> **Work required**: Say whether each of these statements agrees with the book review: 1. The collection is divided into five parts. 2. Every contributor to the volume accepts the multiverse. 3. Mann's opening essay favors multiverse theories. For each, answer yes or no and quote the words of the review that decide it.

> **Page text**:
━━━━━━━━━━━━━━━━

Reviewed by Scott A. Shalkowski, University of Leeds

2016.09.14


This volume brings together twelve essays on God and multiverse physical theories. Some theists have embraced a way of understanding modern physics that arose partly as a way of avoiding the apparent theological implications of cosmic fine tuning. Multiverse theories bring with them new options for handling some well-known apologetic problems, such as the problem of evil, though not all contributors embrace the multiverse. The collection has five parts: "Physicists on God and the Multiverse", "Theistic Multiverses: Details and Applications", "Criticisms of Theistic Multiverses", "Pantheistic Multiverses", and "Multiverses and the Incarnation".

Robert B. Mann begins with an essay skeptical of the merits of multiverse theories. Mann's discussion is formulated in terms of a principle of "mediocrity" that began as a claim that there is nothing special about Earth and its location and role in the universe and is now extended to our universe as a whole. He resists this extension by relying on apparent points of "particularity" that make our biophilic universe not merely one amongst infinitely many. Without this extension, he argues that multiverse theories are unwarranted. Regarding the science behind these theories, Mann raises an important question: "How does one go beyond normal scientific inquiry and still do science?" (p. 35). How is it scientifically proper, for instance, for scientific multiverse theories to rely on an arbitrarily large supply of resources for the postulated universe generation or to be beyond the reach of anything like typical empirical refutation? Those touting the scientific credentials of multiverse theories need to address these matters with some urgency.

━━━━━━━━━━━━━━━━

> **Supplied records**:
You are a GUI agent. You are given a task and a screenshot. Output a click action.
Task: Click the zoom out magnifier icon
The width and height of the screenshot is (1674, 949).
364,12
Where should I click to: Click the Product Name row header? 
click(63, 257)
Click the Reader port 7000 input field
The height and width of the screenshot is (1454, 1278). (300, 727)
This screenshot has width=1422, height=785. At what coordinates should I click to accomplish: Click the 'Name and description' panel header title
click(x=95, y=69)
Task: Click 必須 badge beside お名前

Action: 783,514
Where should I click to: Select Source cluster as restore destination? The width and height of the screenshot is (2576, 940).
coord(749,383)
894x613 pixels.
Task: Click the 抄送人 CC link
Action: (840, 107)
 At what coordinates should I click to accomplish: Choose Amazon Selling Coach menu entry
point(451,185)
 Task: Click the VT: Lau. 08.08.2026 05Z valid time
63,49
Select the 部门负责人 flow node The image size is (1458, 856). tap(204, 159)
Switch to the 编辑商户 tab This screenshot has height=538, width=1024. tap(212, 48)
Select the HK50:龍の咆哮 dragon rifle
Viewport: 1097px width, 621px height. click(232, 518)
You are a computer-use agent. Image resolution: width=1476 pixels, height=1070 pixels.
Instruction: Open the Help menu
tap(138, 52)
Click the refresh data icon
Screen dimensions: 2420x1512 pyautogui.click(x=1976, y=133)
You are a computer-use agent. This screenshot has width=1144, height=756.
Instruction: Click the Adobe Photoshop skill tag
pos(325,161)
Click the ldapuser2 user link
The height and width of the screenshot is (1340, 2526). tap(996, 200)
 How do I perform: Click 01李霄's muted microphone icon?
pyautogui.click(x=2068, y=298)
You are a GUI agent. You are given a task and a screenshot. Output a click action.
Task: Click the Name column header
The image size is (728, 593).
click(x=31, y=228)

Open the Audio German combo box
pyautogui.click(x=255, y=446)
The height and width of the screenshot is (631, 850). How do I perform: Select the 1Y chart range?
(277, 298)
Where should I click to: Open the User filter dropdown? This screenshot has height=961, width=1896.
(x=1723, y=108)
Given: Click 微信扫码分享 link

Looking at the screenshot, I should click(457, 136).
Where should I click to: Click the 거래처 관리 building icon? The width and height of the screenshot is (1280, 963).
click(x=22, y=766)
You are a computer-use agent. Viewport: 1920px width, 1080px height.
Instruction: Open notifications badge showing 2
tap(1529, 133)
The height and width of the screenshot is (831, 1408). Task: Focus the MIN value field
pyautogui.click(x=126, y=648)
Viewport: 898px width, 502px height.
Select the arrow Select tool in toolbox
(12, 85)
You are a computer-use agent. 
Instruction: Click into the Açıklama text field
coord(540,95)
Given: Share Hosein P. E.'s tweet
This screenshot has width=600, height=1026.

━━━━━━━━━━━━━━━━

> **Correct answer**:
1. Yes: "The collection has five parts"
2. No: "though not all contributors embrace the multiverse"
3. No: "Robert B. Mann begins with an essay skeptical of the merits of multiverse theories."